Filter twitter spam in demographics


#1
twitter.user.profile_age > 1 and
twitter.user.follower_ratio < 0.01 and
not twitter.source contains_any "twittbot.net,EasyBotter,hellotxt.com,dlvr.it" //and
not interaction.raw_content regex_partial "(#\\w+[^#]+){5,}" and
not interaction.content contains_any "rt and follow,rt & follow,rt+follow,follow and rt,follow & rt,follow+rt"

Tried this filter for demographics as sugested on Twitter SPAM docs page. I tried it in different combinations turning on and off some of lines and it always returns empty results. I’m querying demographics data source, not twitter data source, but I think it should be available to filter out spam from demographics.


#2

Compiling this CSDL (I had to remove the commented out “//and” from line four), I instantly receive plenty of interactions. Can you please confirm the CSDL filter hash you receive when you compile this CSDL and how you are testing this filter?


#3

Yes, you are right, sorry.
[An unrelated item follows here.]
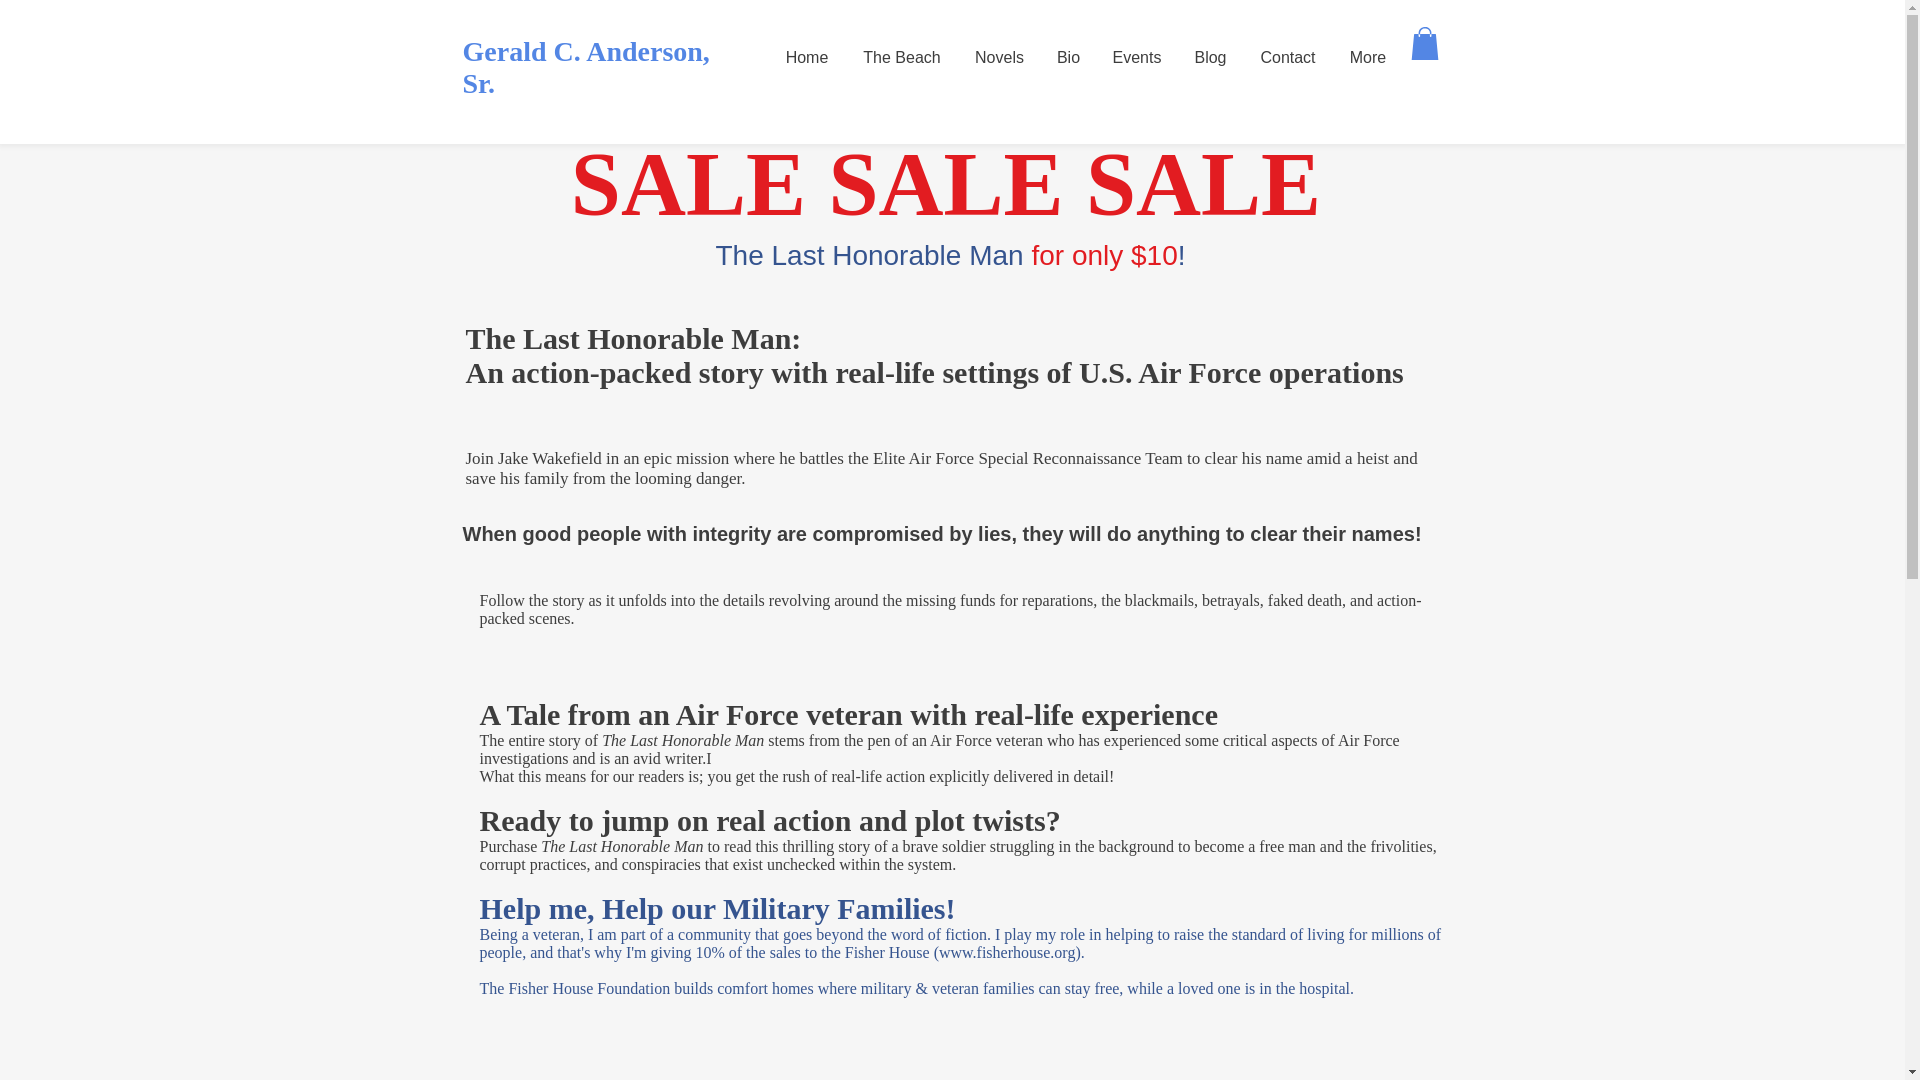 This screenshot has width=1920, height=1080. Describe the element at coordinates (1211, 58) in the screenshot. I see `Blog` at that location.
Seems like problem was in follower_ratio filter value.
However in regard of filtering out spam, shouldn’t it be:
twitter.user.follower_ratio > 0.01
and not:
twitter.user.follower_ratio < 0.01
as in documentation of twitter spam?
by doc it’s counted as num_of_followers_of_user / num_of_followed_by_user so if user is bot it should be like 1 / 1000 - some small number, and to filter them out i need to specify that I’m intersted in high folloer_ratio only so twitter.user.follower_ratio > 0.01

Thanks,


#4

First off, please bear in mind that the examples shown in our documentation are often just used to demonstrate what is possible, and will not necessarily represent what is best for your use case.
The CSDL: twitter.user.follower_ratio > 0.01 will match Twitter users who are followed by 0.01 times (or more) more people than they follow. As soon as you get into the 1x ratio, this represents users who are followed by more users than they follow. One thing we typically see with spam accounts is that they will follow many times more users than the number of users who follow them.


#5

Yes sure. What I mean: that other examples in that document says how to filter out spam, and this one says how to keep it, that a bit confusing to me, and really not obvious from surrounding text.

Thanks for quick and informative response!


#6

Ah, I understand. We tend to write filters like this to match spam posts, and use this to exclude spam results from the filter we care about. For example, if I compile a CSDL filter that matches a load of spam, and take the filter’s hash, I’ll then include this as part of a new filter like so:

interaction.content contains_any "keywords, I, care, about" AND
NOT stream "<hash_of_spam_filter>"

I can then take this single spam filter, and include it in all my individual filters to ensure the same spam filter is applied across all my CSDL filters.